I’m a great fan of cooking with alcohol. A glass of wine in my hand, another for the pot is good. Usually I use wine, but on this occasion I used beer, a dark beer called Hobgoblin (don’t you just love the names of some of the Ales produced in England!).
The recipe was another of my beloved slow cooked dishes, a pot roast this time, and it’s a perfect all in one dish that just needs some boiled potatoes or creamy mash to soak up all those delicious juices. Any leftovers make a perfect topping for pasta.
The steam in the photos must be the Hobgoblin escaping from the finished dish….
Ingredients (to serve 6 people)
- 2 onions peeled and cut into quarters
- 8 small carrots peeled and cut into large wedges
- 3 celery sticks cut into pieces about the same size as the carrots
- 2 leeks, cut into large chunks (or substitute any of your favourite root vegetables)
- A piece of brisket, about 1.5kg
- About 300ml of dark beer (don’t use Guinness though, it will be too bitter in the final dish)
- About 100ml of beef stock
- A little olive oil and flour
Dust the joint of meat with flour and in a deep frying pan with a little oil, brown the meat all over. Season the joint, remove and put into the cooking pot or slow cooker. Add the vegetables to the frying pan and cook until the onion starts to turn brown at the edges, then put them into the slow cooker (or oven dish if you are cooking in a conventional oven).

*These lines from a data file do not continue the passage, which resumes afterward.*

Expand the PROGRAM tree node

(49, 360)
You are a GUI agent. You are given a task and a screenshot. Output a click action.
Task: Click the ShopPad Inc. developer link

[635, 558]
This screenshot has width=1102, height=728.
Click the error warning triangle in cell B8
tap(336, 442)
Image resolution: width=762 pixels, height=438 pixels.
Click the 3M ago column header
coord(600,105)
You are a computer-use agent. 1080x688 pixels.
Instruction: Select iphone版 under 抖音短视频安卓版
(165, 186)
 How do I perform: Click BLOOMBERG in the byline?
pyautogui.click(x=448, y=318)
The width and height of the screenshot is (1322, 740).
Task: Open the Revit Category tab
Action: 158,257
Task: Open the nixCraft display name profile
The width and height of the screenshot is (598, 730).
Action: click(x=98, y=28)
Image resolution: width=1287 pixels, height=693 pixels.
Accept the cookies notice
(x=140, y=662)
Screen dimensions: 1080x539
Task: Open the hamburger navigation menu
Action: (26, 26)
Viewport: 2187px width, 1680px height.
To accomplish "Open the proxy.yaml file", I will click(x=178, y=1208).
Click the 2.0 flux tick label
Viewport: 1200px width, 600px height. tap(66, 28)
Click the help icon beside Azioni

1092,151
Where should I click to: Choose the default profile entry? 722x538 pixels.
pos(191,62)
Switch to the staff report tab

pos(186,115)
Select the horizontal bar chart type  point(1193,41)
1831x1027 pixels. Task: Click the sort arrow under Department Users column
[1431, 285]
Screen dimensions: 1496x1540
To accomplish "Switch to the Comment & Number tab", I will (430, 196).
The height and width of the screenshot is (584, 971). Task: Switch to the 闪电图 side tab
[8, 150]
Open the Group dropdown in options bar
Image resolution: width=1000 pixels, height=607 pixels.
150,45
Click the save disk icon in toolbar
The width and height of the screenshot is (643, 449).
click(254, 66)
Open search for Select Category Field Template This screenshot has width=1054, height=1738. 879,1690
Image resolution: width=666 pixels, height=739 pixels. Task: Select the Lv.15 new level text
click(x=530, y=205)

Pour the beer and stock into the frying pan and scrape up the juices from the beef. Sprinkle in a level tablespoon of flour and stir as you heat the liquid. It will start to thicken slightly. Bring the liquid to a boil and pour over the meat.
Cook in the slow cooker for an hour on high and then for about a further 7 hours on low until the meat is really tender. In a conventional oven it will need about 4 hours on low. You will need to turn the meat over 2 or 3 times during the cooking period as it will not be covered entirely by the liquid in the pot.
When it is cooked, remove the meat and vegetables from the sauce. If the sauce looks too thin, put it into a pan and either fast boil it to reduce or make a beurre manié . It’s made with equal parts of butter and flour mixed together and stirred into the hot liquid – about a tablespoon of each for this dish. Add it to the liquid and cook until thickened. Check for seasoning and adjust if necessary, pour over the meat and vegetables and enjoy.